This is also evident in our preoccupation with ‘power’. Success and power are two ‘cogs’ of the “American Dream,” and we are reluctant to let them go. Debt deprives us of rest, yet our debt is at unprecedented levels. We worry about our image and our reputation until we have no rest.

Perhaps the greatest root cause for the absence of emotional rest in our society is fractured relationships. When strife ‘enters’, rest flees. So, do yourself a ‘favor’—give something that, once it’s given, will help you two-fold: forgiveness. Something the other person may not ‘deserve’, but desperately needs—and you will ‘receive’ a much needed emotional rest yourself (maybe ‘more’ than the other person!).

If we are to avoid the many unexpected pains of our day, we must discipline our expectations, tame our discontent, and mend our relationships—for it is very important to rest emotionally.

When our bodies find rest, we feel ‘refreshed’. When our emotions find rest, our countenance is ‘lifted’. But our relaxed muscles and minds are of little worth unless our souls rest in the ‘acceptance’ of God. Such rest ‘transcends’ the problems of our world and ‘shelters’ us where no injury can follow.

We should be concerned with at least two ‘types’ of spiritual rest—one is “Sabbath” rest and the other is “surrendered” rest.

Someone once remarked, “God rested—and He wasn’t tired.” He gave us an example that He knew would be ‘good’ for us.

A Sabbath rest is not simply to rest the body and the emotions—although they are important. Instead, it is a ‘remembrance’.  Remembering is an act of contemplation. Philosopher Nicholas Wolterstorff warns, “It is my own conviction that the church, and humanity at large, neglects inwardness at its own peril. It seems to me that amidst its intense activism, the Western world is starved for contemplation.” The Sabbath rest is an opportunity for this.

The Sabbath rest is something God ‘calls’ us to, but the “surrendered” rest is something He ‘offers’ us. The Sabbath rest we do out of ‘obedience’, but the surrendered rest is entered out of our ‘need’. The Sabbath rest arises from the good and perfect ‘grace’ of God. The Sabbath rest is for remembrance; the surrendered rest is for ‘meekness’. Both provide ‘soothing’ healing.

Jesus said that “My toke is easy and My burden is light.” These words ‘draw’ weary people everywhere, with the message being one of ‘meekness’.

__What you need to do__:
1 - In the passage on rest, which two types of spiritual rest does the writer say we should be concerned with?
2 - Please write out the passage on rest from "We should be" up to and including "opportunity for this.".

__Raw data__:
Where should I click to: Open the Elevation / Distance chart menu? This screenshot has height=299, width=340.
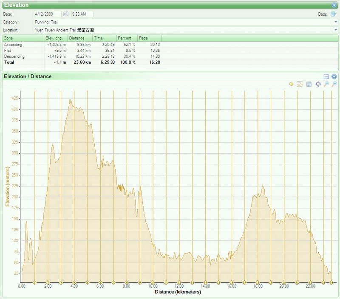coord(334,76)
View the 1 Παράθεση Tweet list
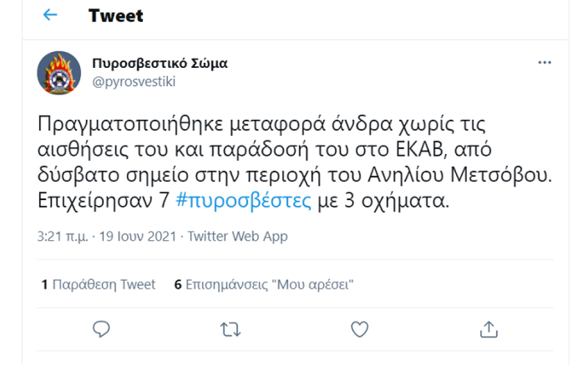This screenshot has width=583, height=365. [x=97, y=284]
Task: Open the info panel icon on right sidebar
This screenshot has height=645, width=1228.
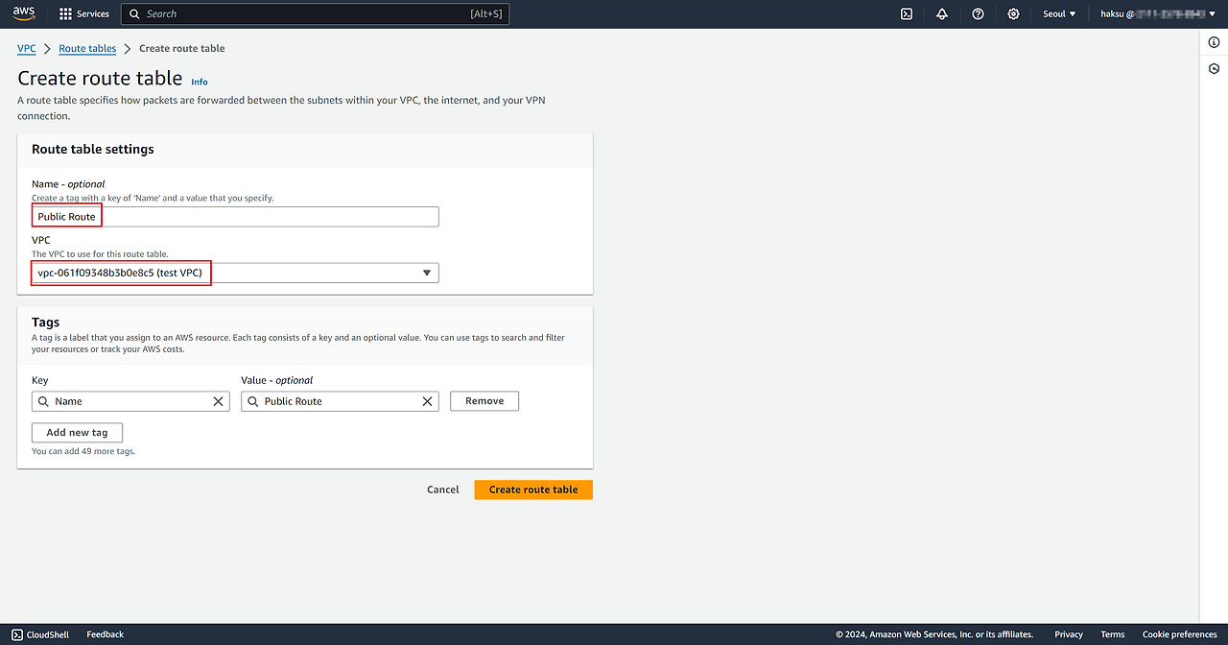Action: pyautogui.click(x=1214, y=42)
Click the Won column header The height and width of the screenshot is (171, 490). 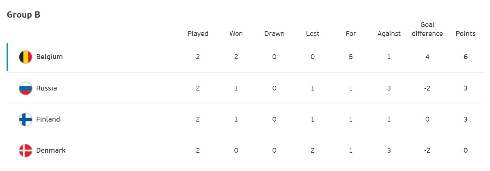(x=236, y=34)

==

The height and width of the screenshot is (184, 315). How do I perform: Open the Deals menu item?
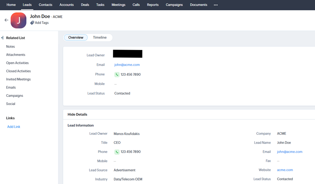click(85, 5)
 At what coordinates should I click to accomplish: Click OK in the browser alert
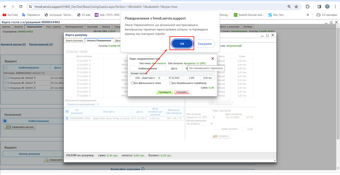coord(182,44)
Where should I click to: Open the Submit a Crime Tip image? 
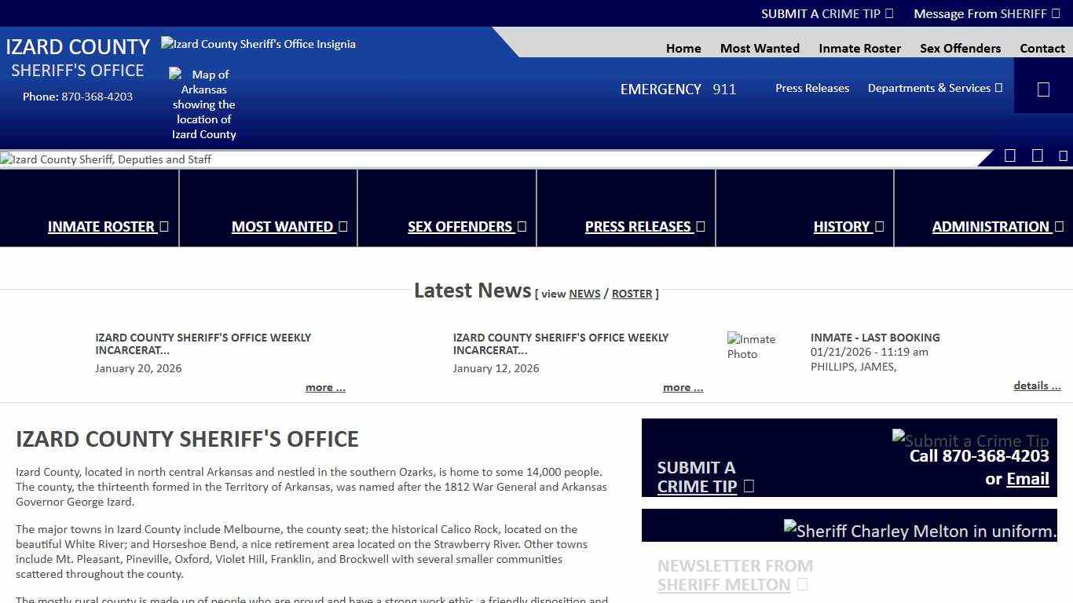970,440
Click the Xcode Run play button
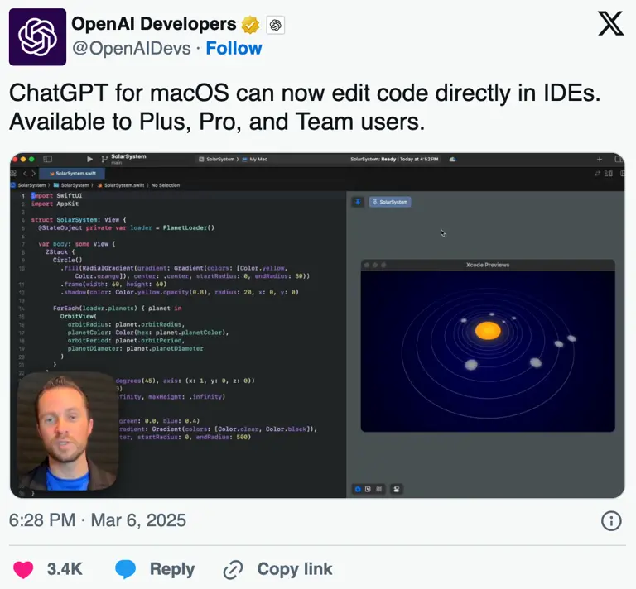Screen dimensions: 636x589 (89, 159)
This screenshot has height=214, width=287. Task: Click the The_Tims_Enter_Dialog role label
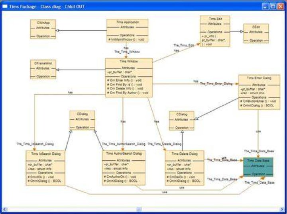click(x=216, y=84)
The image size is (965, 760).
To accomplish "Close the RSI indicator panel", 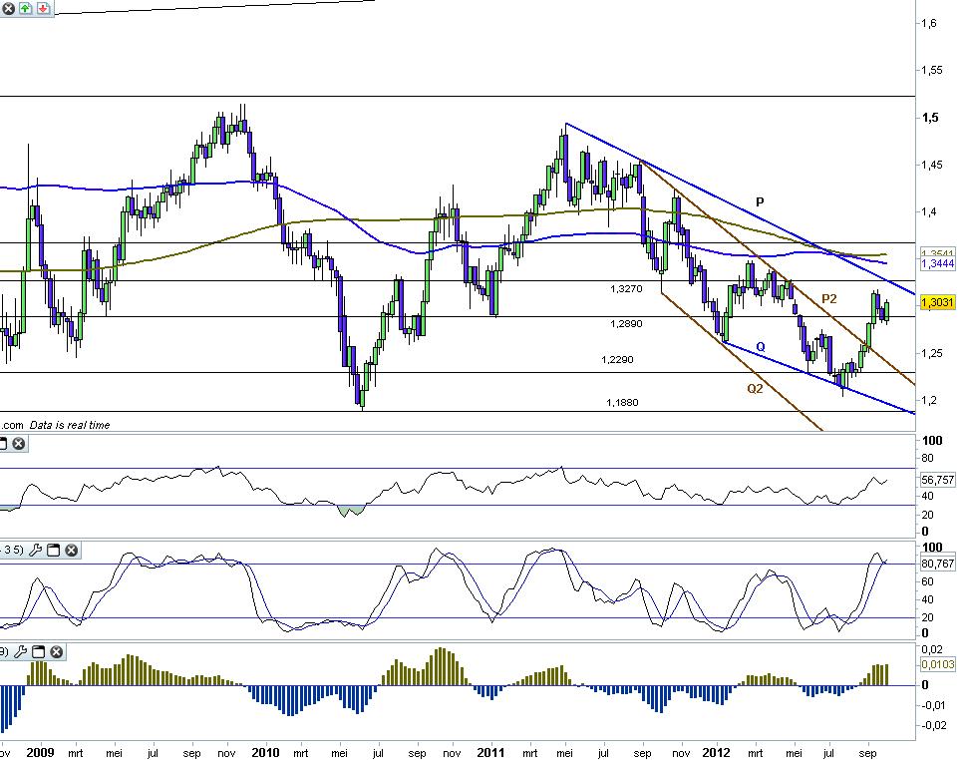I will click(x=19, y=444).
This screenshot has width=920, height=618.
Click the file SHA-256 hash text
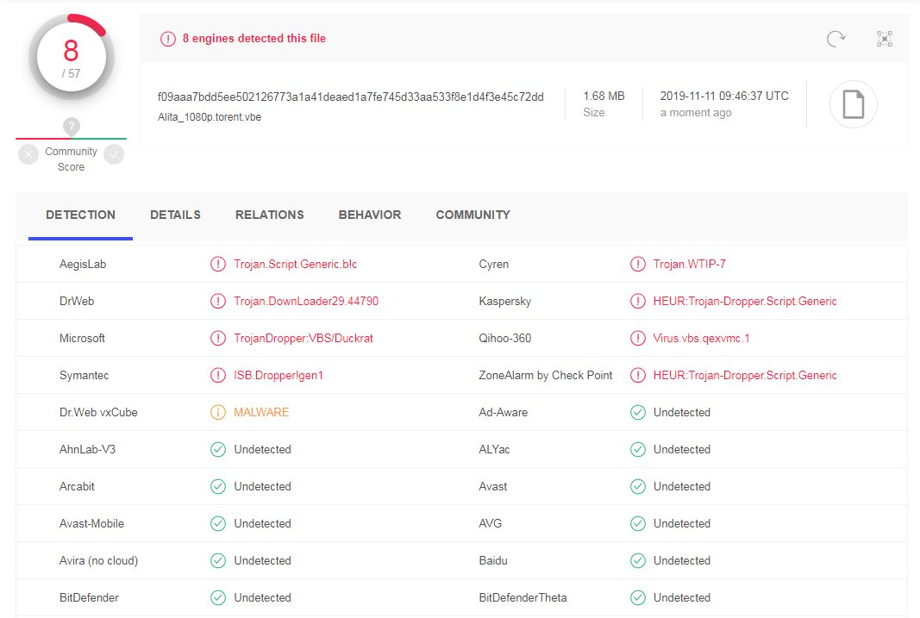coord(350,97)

__Task-by-task results__:
1 - "Sabbath" rest and "surrendered" rest.

2 -
We should be concerned with at least two ‘types’ of spiritual rest—one is “Sabbath” rest and the other is “surrendered” rest.

Someone once remarked, “God rested—and He wasn’t tired.” He gave us an example that He knew would be ‘good’ for us.

A Sabbath rest is not simply to rest the body and the emotions—although they are important. Instead, it is a ‘remembrance’.  Remembering is an act of contemplation. Philosopher Nicholas Wolterstorff warns, “It is my own conviction that the church, and humanity at large, neglects inwardness at its own peril. It seems to me that amidst its intense activism, the Western world is starved for contemplation.” The Sabbath rest is an opportunity for this.